In November 1986, military forces attacked Moiwana, home village of Brunswijk. They massacred 35 people, mostly women and children. They destroyed most of the village, burning down Brunswijk's house and others. More than 100 survivors fled across the border to French Guiana.

On 1 June 1989 rebels captured Afobaka Dam, Suriname's main hydroelectric plant, and threatened to flood the capital Paramaribo unless the government agreed to negotiations. Despite the threats, the rebels withdrew 36 hours later on Brunswijk's orders. On 7 June 1989 talks were held on the island of Portal. The delegations reached an agreement on a tentative peace proposal. The government signed the pact on 21 July 1989, which was approved by parliament on 7 August 1989. The accord declared the intention of both sides to end hostilities.

A cease-fire was signed in June 1989. An emergency aid program to rebuild Maroon villages, an end to a state of emergency in the eastern part of the country, and the return of refugees to Suriname were among the actions launched by the peace agreement. The government had proposed that the Jungle Commando troops were to be transformed into a security unit, to patrol the interior of the country.

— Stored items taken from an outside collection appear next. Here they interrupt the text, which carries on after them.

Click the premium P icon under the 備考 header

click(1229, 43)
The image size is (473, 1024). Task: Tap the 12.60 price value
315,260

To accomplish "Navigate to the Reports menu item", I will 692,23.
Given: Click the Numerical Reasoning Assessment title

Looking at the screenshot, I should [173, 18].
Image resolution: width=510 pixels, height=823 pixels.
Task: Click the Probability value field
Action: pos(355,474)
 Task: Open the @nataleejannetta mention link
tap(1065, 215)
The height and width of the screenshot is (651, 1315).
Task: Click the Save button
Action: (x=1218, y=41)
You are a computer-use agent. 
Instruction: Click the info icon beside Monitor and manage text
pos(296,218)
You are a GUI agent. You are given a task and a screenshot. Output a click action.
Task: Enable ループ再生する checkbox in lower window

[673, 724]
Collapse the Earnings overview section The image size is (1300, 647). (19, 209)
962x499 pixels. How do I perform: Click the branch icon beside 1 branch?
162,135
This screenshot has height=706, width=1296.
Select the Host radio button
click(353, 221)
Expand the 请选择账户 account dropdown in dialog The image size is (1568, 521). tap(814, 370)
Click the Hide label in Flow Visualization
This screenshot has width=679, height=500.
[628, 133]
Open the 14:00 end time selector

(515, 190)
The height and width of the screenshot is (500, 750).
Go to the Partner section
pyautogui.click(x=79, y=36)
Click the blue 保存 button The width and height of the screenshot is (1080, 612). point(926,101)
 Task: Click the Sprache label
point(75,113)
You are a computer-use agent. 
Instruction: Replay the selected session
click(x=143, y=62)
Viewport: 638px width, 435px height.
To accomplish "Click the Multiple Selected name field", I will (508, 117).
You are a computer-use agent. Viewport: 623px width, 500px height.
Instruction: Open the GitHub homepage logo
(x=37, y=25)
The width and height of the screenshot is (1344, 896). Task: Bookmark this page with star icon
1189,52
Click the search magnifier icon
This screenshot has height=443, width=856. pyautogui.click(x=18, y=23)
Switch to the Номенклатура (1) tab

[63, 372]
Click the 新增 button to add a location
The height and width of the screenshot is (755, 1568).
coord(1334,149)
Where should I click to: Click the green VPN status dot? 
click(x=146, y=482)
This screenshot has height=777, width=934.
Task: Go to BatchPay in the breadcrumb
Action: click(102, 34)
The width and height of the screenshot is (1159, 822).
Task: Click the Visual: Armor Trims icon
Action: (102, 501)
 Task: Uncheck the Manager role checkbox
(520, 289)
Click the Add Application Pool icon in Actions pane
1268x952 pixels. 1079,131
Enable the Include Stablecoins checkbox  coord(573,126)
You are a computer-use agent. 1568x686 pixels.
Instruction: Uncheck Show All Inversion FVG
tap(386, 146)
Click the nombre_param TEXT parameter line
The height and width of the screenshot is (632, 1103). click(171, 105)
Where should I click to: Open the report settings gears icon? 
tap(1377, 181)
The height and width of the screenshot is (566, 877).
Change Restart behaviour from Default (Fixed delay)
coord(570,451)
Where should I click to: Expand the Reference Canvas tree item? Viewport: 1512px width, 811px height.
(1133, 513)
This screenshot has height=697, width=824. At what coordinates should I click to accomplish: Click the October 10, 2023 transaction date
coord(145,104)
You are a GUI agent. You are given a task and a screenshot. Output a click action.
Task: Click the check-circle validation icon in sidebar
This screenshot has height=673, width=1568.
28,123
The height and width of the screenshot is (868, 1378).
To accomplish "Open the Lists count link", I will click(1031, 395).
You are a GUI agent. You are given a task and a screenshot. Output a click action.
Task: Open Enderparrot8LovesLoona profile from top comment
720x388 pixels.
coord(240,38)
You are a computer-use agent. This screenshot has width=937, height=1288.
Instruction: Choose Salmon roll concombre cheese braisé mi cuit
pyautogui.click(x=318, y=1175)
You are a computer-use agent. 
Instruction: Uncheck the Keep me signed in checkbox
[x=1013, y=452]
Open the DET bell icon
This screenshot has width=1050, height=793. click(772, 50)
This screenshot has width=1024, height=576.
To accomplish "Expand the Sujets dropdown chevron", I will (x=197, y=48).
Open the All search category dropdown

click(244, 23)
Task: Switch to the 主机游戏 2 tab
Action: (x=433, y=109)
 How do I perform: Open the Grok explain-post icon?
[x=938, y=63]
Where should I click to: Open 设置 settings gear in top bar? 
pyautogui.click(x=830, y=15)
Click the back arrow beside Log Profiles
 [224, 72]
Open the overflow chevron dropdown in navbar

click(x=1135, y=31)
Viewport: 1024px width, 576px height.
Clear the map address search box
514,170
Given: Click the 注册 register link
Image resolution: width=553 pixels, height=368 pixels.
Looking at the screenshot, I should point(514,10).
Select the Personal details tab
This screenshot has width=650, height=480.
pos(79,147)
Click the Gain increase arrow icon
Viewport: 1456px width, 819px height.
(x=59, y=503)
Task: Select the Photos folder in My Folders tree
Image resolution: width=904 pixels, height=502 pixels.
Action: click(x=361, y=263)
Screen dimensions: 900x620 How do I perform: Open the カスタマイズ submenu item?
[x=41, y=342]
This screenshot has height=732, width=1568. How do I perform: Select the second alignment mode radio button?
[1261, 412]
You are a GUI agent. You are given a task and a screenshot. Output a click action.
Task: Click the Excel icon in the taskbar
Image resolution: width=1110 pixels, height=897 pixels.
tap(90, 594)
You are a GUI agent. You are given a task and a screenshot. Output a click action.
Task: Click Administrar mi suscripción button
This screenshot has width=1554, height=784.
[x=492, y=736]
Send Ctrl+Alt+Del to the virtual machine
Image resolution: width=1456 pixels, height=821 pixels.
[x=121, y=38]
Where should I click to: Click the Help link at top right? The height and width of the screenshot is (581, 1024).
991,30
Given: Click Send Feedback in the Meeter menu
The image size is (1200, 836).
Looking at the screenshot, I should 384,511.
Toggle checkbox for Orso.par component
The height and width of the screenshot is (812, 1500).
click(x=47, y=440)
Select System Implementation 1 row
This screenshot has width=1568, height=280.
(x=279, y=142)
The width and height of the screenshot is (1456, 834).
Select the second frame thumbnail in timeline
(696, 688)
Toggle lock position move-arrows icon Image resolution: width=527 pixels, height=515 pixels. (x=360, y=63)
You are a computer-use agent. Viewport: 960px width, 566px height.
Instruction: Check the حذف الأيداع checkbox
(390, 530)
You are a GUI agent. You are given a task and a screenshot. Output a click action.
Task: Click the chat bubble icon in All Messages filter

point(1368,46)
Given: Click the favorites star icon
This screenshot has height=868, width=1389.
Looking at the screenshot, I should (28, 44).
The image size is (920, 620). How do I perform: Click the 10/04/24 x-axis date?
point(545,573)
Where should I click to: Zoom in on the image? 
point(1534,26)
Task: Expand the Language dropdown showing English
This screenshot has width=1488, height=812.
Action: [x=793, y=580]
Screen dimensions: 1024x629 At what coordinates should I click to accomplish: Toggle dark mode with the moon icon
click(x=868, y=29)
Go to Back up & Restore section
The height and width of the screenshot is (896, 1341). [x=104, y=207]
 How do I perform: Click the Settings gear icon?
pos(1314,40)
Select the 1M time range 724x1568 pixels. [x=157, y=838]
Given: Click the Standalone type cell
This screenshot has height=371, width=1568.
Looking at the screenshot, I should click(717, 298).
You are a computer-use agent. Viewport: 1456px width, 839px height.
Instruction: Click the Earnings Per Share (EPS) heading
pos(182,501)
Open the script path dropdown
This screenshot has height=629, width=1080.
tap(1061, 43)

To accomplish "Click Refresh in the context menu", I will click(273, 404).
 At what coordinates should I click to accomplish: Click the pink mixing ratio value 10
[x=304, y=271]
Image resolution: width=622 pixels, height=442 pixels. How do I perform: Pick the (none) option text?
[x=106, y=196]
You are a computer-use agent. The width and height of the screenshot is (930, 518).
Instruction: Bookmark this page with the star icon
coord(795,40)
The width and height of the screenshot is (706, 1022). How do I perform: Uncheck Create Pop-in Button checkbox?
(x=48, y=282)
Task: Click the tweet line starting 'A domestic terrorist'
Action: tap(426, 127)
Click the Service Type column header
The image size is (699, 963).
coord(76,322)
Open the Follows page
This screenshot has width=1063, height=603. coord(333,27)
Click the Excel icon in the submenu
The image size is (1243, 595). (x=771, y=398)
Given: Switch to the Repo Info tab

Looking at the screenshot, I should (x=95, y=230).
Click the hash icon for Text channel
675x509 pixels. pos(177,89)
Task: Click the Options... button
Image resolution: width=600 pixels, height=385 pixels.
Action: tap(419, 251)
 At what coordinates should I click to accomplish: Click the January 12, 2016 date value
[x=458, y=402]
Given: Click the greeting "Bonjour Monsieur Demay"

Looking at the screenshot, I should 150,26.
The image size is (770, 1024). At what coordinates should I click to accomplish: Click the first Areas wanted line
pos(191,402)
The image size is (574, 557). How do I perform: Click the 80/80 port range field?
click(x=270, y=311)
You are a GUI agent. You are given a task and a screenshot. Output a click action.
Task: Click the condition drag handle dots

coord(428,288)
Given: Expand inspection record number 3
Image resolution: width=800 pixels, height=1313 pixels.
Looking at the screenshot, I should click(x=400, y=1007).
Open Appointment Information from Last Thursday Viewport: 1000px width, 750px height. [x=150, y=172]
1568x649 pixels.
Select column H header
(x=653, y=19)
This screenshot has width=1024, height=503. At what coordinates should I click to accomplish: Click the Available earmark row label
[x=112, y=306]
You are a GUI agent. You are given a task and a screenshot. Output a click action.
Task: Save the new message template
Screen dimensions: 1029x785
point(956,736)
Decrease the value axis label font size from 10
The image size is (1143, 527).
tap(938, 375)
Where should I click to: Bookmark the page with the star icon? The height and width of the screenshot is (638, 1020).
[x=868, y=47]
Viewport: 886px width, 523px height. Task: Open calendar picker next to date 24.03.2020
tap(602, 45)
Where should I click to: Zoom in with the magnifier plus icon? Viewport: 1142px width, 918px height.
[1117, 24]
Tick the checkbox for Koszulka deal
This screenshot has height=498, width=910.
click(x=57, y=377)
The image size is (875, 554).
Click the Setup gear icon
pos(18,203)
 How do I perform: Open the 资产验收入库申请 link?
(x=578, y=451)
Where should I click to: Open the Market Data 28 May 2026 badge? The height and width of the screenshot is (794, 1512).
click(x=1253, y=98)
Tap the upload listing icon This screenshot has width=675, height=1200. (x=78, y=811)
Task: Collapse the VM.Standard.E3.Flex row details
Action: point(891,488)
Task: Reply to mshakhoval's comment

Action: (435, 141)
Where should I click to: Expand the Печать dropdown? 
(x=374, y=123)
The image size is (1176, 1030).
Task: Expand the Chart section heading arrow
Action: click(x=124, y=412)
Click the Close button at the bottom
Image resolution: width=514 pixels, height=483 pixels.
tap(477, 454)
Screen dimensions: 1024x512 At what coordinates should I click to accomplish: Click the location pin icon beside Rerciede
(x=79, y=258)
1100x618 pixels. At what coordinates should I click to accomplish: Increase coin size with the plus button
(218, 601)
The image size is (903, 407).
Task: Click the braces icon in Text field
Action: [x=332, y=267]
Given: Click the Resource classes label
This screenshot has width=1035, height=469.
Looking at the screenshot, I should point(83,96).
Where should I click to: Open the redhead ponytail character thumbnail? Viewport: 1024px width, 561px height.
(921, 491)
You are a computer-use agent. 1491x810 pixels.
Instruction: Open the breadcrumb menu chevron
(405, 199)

A group of indigenous people felt betrayed by the 1989 Treaty of Kourou, which gave the Maroons more rights, but neglected indigenous rights. On 31 August 1989, they took possession of the ferry near Jenny and called themselves the Tucayana Amazonas. The group went on to take possession of the villages of Apoera, Washabo, and finally Bigi Poika where they set up their headquarters. The Tucayana Amazonas were headed by Thomas Sabajo and his brother Hugo "Piko". In-fighting occurred and Thomas switched sides to the Surinamese Army which quickly moved in to regain control over the area. Piko fled to Guyana, but was arrested by the police in February 1990, and returned to Suriname where Piko and his supporters were killed.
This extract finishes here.